Последних слов подруги я почти не слышала, потому что торопливо стягивала халатик. Прохладная чистая река притягивала, словно магнит. В такие минуты особенно четко осознаешь, что жизнь появилась именно в воде. И я кинулась в нее, будто в родную колыбель.

Солнце почти село. От реки поднимался легкий туман, который невесомым влажным холодком окутывал улицу Социалистическую. В воздухе пахло дымком от прогоревших березовых дровишек. Как сказали бы парфюмеры, с нотой вишни, поскольку в банную печурку пошли и засохшие вишневые ветки. С полным ощущением отделения души от тела я сидела на стуле под черемухой и пила чай из старинного самовара. Уже четвертую чашку. На голове у меня красовалась чалма из полотенца, к голому колену прилип листочек от дубового банного веника. Шевелиться не хотелось. Хотелось растекаться любящей всех субстанцией по стулу, по огороду, по деревне, по земному шару.

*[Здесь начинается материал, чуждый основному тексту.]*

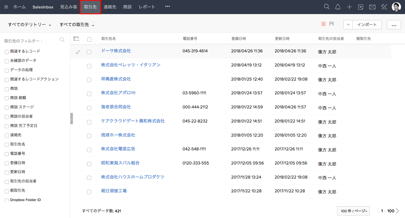
Task: Change the 100 件 / ページ page size
Action: pos(353,211)
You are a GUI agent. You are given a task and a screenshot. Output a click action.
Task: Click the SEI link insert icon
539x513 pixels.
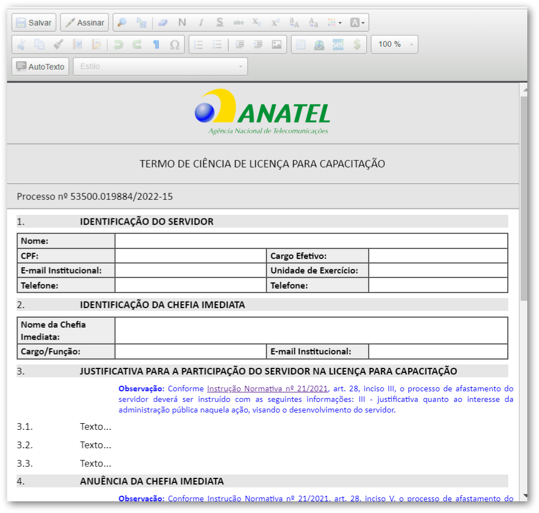click(x=338, y=45)
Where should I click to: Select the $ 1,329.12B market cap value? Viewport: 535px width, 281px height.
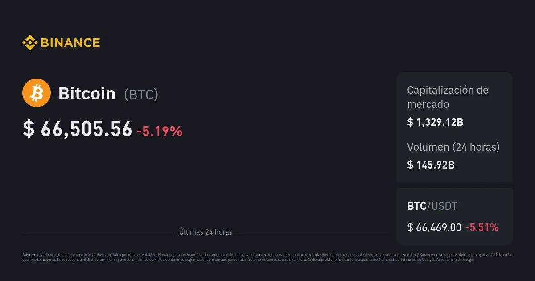coord(435,122)
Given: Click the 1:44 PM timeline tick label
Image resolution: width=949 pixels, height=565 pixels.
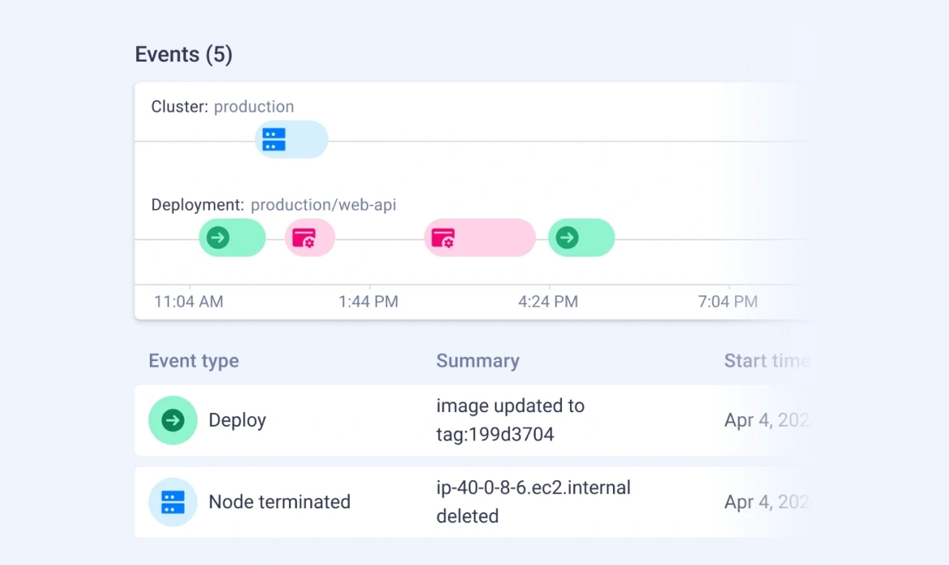Looking at the screenshot, I should [x=368, y=302].
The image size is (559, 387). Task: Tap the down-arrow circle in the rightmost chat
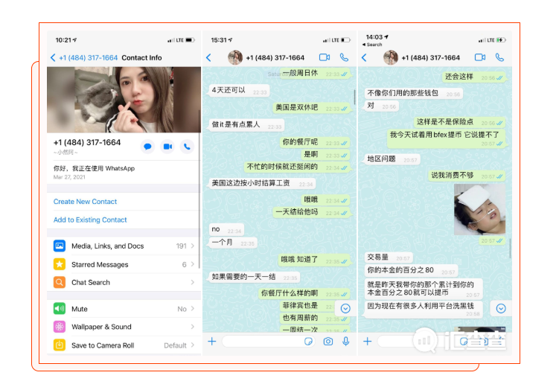[x=501, y=308]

Я блаженно вздохнула и зачерпнула ложечкой вишневое варенье. Темно-рубиновая капля сорвалась с ложки и упала на столешницу, предусмотрительно застеленную разноцветной клеенкой. К варенью тут же пристроилась деловитая оса и стала быстро затягивать каплю внутрь своего тощего, вертлявого тельца. Чаепитие в Мытищах, да и только. Вернее, в Петушках.

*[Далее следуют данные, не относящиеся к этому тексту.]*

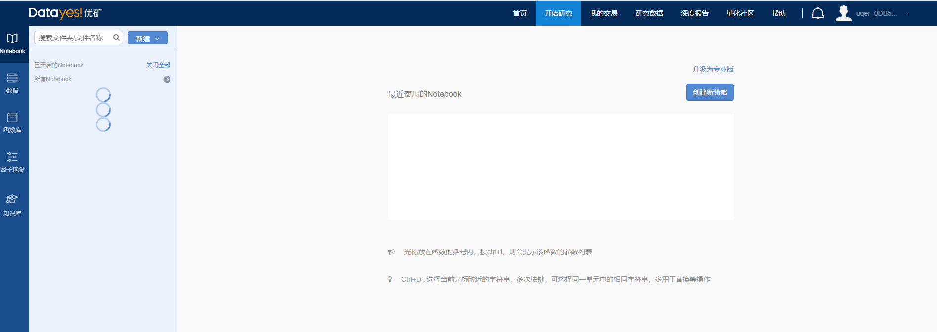Screen dimensions: 937x332
Task: Click the user avatar icon
Action: pos(843,13)
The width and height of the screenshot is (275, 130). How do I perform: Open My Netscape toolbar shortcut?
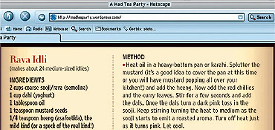coord(56,29)
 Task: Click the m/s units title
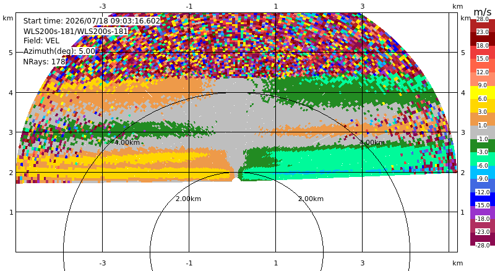pyautogui.click(x=483, y=12)
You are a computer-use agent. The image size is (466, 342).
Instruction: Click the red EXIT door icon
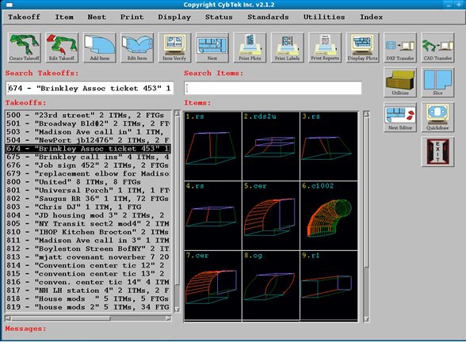tap(437, 152)
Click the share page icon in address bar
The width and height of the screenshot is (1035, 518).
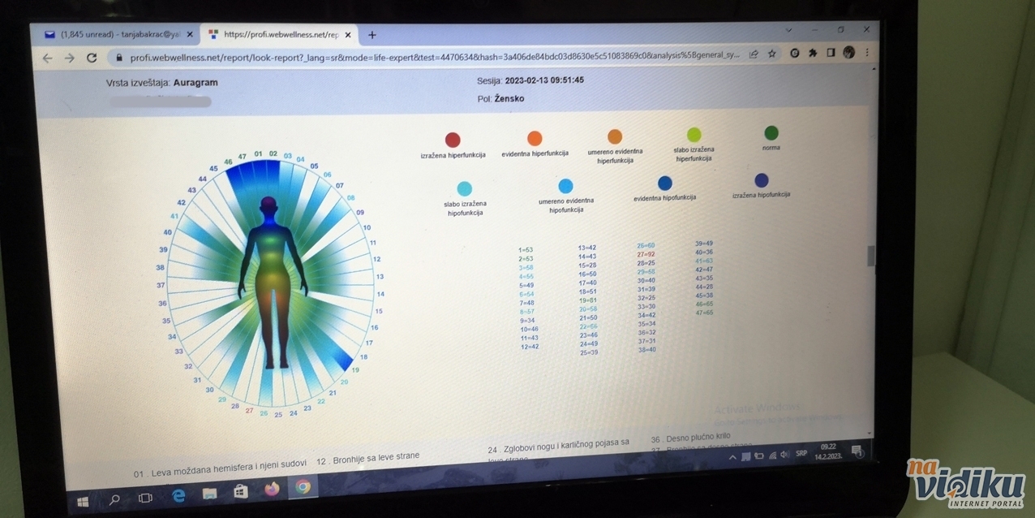tap(754, 54)
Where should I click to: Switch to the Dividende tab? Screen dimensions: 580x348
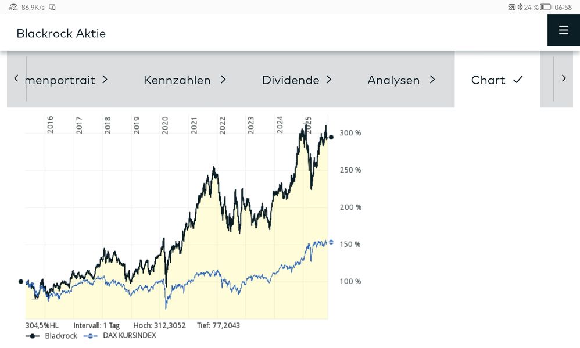tap(291, 80)
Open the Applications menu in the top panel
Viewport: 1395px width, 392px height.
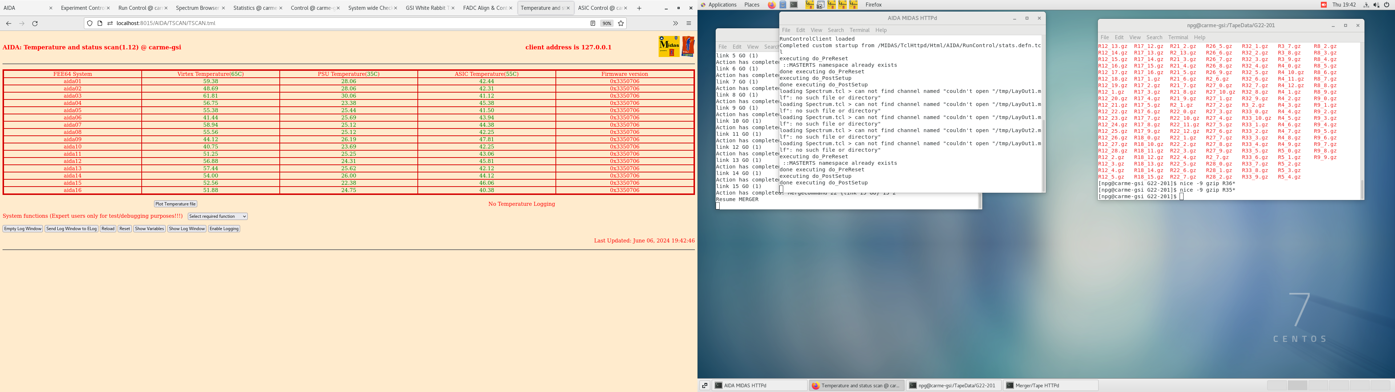coord(722,5)
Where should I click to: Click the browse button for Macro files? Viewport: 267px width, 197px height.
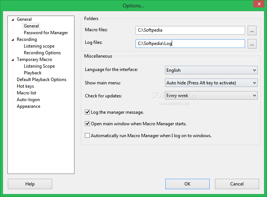252,30
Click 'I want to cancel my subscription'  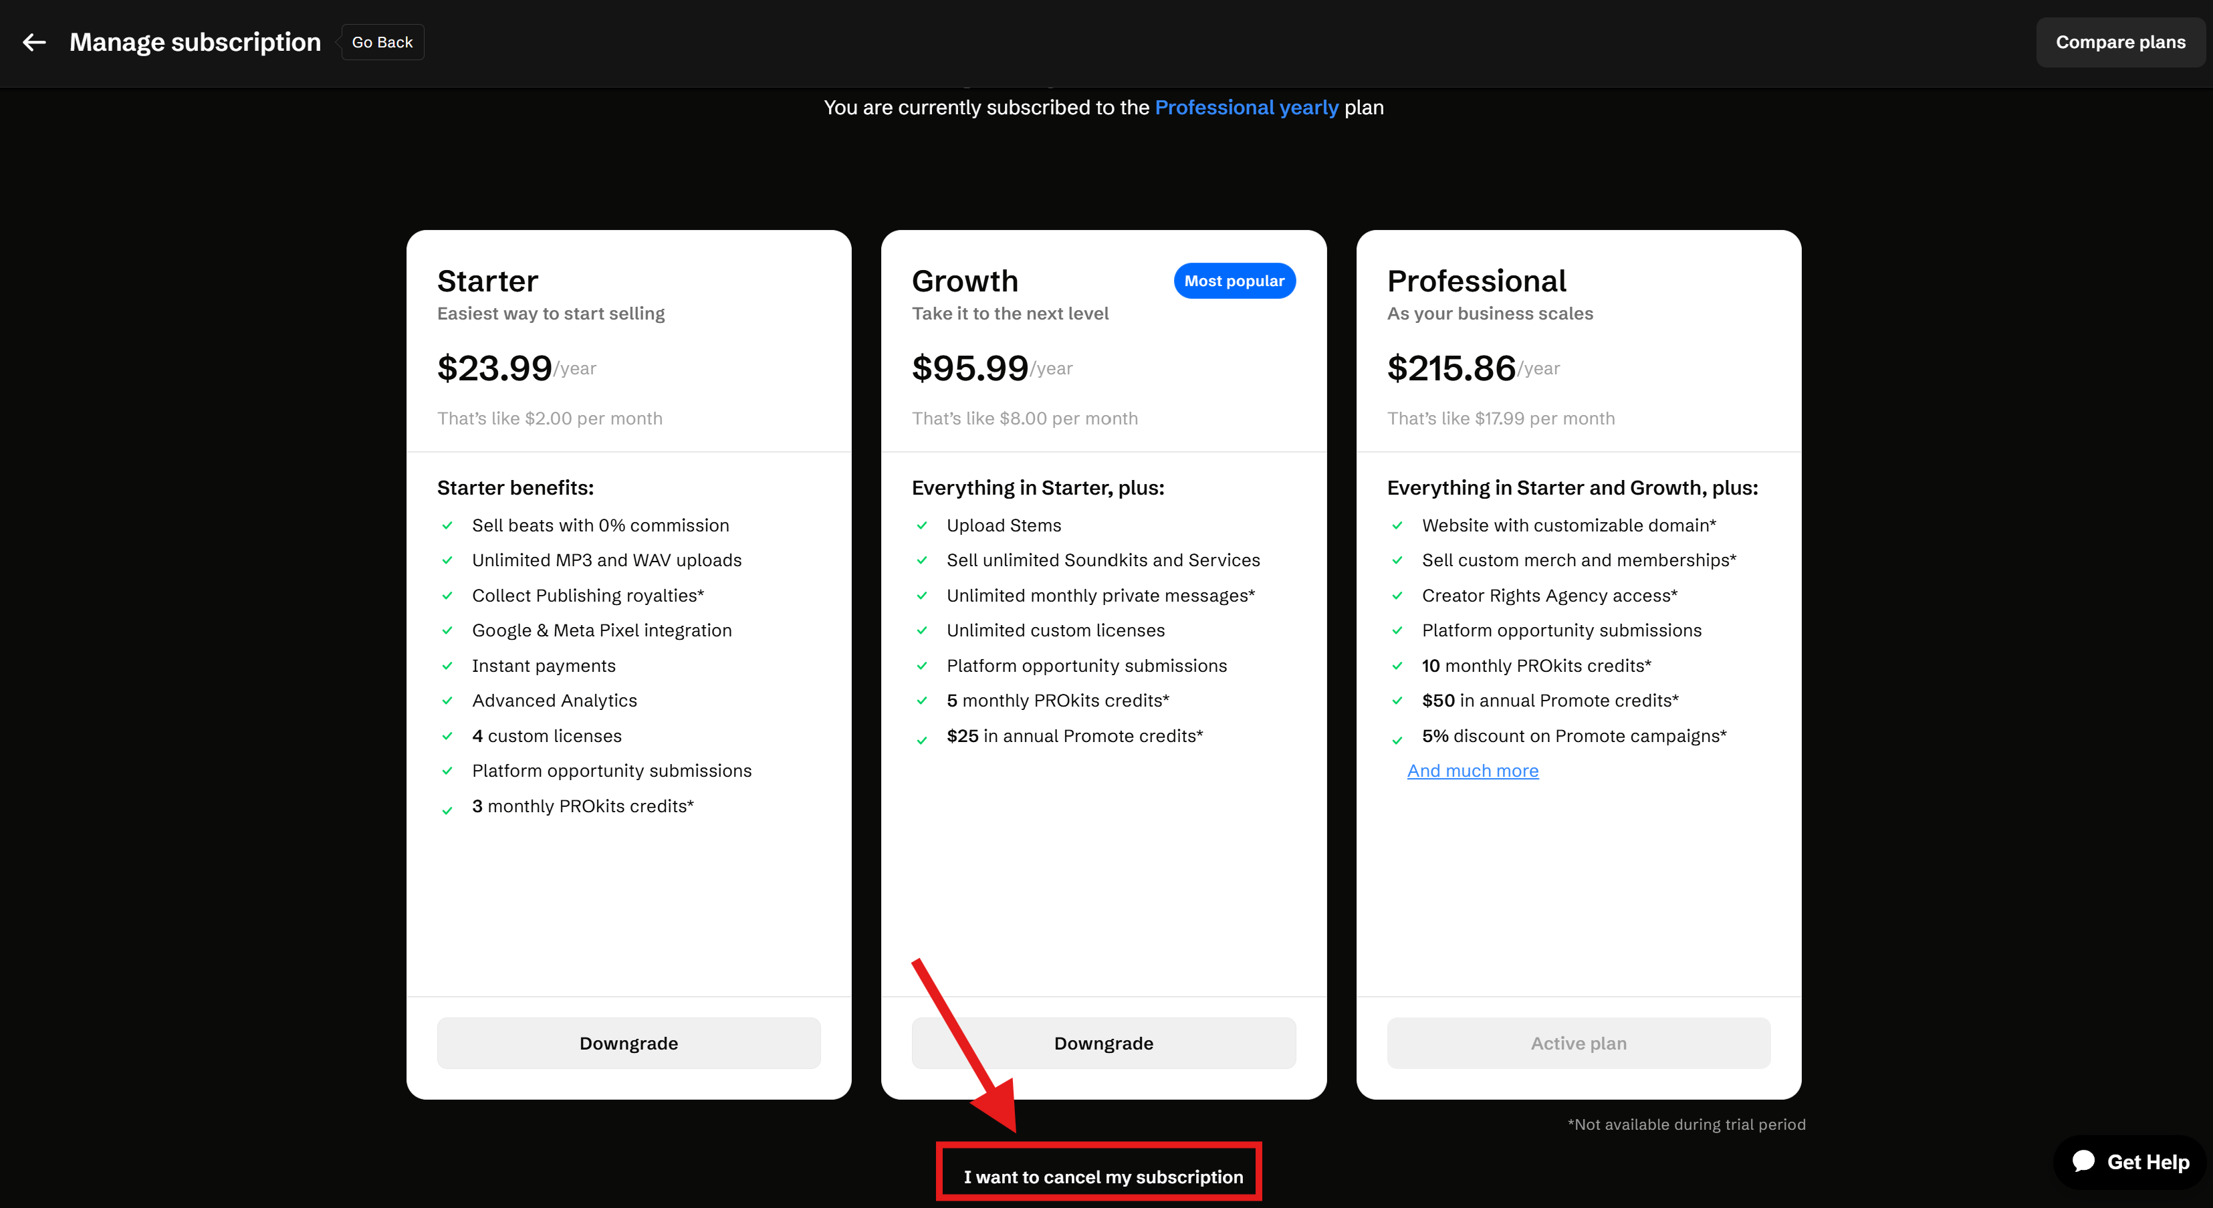[1102, 1177]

— Эх, замечательно! — Я лениво сдула обнаглевшую от дармовщинки осу с края чашки.

— Вот видишь, а ты испугалась. Хотела в город возвращаться. — Зойка с лукавой улыбкой выглянула из-за латунного самоварного бока.

Хорошо, что я и так была уже пунцовой и от бани, и от чая и подруга не увидит моего стыдливого румянца.

— Ничего я не испугалась.

— Испугалась, испугалась, не оправдывайся. По тебе все сразу заметно. Ну, что, поживешь или уедешь?

— Поживу немножко, так и быть.

И словно струнный аккомпанемент к моим словам, усилился стрекот кузнечиков, по двору растеклось благоухание ночной фиалки.

— А, сволочи! Затаились!

Я вздрогнула и плеснула чаем себе на ногу. Спасибо, что успел остыть. Злобный крик за калиткой разорвал благолепие тихого летнего вечера.

— Зоя, это что?

— А вот, изволь видеть, народный мститель Коля. Не трясись, угрозы не в наш адрес. Если любопытствуешь, подойди тихонько к забору и полюбуйся на бесплатный спектакль с социальной направленностью. Я уже нагляделась.